Notre poste d'observation est toujours situé au fond d'une petite
vallée à quelques kilomètres du camp de base de la compagnie en
limite de zone ONU. Il a bien neigé ces derniers jours et le manteau
neigeux qui commence à s'épaissir suffisamment suscite sérieusement
l'intérêt des skieurs que nous sommes tous. Nous progressons assez
rapidement sur cette piste légèrement descendante. Le poids de nos
sacs chargés à bloc avec de la nourriture et des vêtements, plus
notre armement, se fait cruellement sentir. Nous n'avons pas trop
froid grâce à l'effort qu'il faut fournir pour avancer. Il ne fait
pas beau, le ciel est chargé et il recommence à neiger. Il y a du
vent, très vif sur nos visages en sueur, qui fait tourbillonner
joyeusement cette neige qui tombe et qui a un mal fou à s'accumuler
en une couche suffisamment homogène et épaisse pour nous permettre
de skier confortablement. Nous avons juste la visibilité suffisante
pour bien nous situer et ne pas nous perdre.
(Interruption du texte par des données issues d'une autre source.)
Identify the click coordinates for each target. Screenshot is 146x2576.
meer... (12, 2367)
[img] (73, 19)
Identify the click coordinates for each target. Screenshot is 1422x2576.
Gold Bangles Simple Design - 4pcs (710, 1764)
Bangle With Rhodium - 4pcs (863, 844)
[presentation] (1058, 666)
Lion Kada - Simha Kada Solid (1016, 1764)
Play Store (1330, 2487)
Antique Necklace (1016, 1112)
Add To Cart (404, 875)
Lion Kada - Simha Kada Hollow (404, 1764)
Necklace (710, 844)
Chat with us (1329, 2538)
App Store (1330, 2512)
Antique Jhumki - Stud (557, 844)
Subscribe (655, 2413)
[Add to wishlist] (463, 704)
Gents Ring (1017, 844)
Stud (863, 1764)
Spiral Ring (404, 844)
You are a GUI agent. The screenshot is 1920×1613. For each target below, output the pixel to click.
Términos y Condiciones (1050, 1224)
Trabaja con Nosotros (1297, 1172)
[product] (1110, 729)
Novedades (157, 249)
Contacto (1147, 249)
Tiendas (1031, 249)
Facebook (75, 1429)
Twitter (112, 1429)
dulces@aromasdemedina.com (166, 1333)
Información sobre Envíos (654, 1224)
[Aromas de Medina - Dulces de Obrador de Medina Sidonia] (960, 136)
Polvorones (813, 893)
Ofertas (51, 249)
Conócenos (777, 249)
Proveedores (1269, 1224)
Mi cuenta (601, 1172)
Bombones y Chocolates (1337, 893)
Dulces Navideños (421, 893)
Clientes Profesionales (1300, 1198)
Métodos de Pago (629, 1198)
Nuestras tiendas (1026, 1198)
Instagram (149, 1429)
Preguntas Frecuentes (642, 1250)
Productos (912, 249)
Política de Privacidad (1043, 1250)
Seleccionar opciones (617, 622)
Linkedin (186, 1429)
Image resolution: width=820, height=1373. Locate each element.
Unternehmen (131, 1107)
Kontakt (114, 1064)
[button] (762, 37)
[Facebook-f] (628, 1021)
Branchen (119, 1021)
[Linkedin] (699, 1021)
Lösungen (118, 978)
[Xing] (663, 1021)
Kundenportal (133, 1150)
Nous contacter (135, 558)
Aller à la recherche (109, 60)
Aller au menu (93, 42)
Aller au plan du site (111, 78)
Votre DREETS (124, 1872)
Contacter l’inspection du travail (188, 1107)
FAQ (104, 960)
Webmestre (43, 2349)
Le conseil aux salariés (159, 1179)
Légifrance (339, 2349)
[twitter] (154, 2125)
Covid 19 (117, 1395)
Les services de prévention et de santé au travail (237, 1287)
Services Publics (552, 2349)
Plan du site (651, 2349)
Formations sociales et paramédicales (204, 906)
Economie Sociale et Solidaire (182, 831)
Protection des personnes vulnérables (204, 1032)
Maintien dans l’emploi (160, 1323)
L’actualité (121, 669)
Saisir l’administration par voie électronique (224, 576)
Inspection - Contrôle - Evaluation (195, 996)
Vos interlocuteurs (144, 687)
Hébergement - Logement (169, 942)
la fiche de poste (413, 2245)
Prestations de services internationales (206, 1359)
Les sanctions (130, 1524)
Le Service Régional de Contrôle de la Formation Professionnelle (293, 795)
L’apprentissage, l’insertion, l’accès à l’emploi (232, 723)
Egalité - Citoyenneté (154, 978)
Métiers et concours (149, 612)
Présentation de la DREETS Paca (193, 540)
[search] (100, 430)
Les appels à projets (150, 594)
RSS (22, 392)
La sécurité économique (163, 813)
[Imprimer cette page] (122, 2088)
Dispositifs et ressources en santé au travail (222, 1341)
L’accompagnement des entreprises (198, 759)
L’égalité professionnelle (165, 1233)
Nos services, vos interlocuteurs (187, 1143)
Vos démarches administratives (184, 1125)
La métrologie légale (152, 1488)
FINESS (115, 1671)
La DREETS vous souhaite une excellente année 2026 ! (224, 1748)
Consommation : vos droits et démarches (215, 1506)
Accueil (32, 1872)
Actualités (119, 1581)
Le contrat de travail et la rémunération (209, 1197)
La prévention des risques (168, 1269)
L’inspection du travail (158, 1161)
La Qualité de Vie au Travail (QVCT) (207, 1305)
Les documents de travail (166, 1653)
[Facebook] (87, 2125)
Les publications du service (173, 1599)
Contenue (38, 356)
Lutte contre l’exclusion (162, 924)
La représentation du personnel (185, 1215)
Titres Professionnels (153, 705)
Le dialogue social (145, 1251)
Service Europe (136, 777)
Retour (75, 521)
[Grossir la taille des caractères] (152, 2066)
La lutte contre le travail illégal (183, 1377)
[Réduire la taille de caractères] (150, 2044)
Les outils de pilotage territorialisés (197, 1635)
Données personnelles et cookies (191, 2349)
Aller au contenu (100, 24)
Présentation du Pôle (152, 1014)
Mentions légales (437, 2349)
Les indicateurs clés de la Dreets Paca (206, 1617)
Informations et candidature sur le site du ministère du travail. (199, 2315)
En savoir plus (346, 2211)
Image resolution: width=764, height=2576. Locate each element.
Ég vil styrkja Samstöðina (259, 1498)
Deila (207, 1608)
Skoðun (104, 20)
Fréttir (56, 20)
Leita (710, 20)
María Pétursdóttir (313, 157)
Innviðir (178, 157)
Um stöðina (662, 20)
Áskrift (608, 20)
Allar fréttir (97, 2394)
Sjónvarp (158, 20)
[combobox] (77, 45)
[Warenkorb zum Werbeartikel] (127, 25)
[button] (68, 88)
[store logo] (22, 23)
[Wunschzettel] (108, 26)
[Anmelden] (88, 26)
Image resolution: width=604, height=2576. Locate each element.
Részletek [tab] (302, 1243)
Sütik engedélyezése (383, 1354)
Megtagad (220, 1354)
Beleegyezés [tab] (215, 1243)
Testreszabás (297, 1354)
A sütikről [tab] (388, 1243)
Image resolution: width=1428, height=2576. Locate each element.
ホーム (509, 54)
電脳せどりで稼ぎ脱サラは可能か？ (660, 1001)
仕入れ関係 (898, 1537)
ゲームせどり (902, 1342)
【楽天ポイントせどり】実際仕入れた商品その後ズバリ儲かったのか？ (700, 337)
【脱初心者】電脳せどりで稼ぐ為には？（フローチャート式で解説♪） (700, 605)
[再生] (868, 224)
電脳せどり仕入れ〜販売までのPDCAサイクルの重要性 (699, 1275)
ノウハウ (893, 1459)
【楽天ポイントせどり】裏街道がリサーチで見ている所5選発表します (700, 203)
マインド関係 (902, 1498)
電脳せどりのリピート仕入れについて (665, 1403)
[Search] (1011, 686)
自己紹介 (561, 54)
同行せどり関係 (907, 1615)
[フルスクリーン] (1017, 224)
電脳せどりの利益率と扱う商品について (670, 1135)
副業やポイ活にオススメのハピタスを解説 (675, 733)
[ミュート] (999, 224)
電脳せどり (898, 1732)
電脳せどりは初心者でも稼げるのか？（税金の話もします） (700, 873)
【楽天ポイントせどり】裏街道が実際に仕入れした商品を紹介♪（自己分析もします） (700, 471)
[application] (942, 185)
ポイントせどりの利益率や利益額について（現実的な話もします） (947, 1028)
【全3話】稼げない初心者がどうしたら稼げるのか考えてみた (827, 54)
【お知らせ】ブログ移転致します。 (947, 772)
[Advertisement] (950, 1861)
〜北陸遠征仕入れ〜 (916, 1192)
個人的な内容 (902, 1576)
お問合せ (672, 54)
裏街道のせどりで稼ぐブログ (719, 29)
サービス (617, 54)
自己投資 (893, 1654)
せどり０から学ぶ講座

Pas après pas,
enjambées après enjambées, nous glissons avec nos peaux de phoques
sur la neige en direction du fond de vallée. Plus nous avançons et
plus la pente descendante se fait sentir sur la piste. Avec les peaux
sous les skis, cela devient franchement désagréable. alors que nous
pourrions nous laisser glisser tout naturellement sur la neige,
conformément aux lois de la gravité et du ski. J'ai toujours
présent à l'esprit cette belle pente à l'entrée du village juste
avant d'arriver sur notre poste. Elle n'est pas très longue, ni très
raide, mais suffisamment pour faire une dizaine de beaux virages, à
condition bien-sûr de ne pas tomber. Avec nos sacs et nos fusils,
c'est un sacré challenge. La tentation est grande de skier, d'autant
que la neige est plutôt bonne et qu'il semble y en avoir presque
assez pour ne pas risquer de toucher des cailloux sous les skis.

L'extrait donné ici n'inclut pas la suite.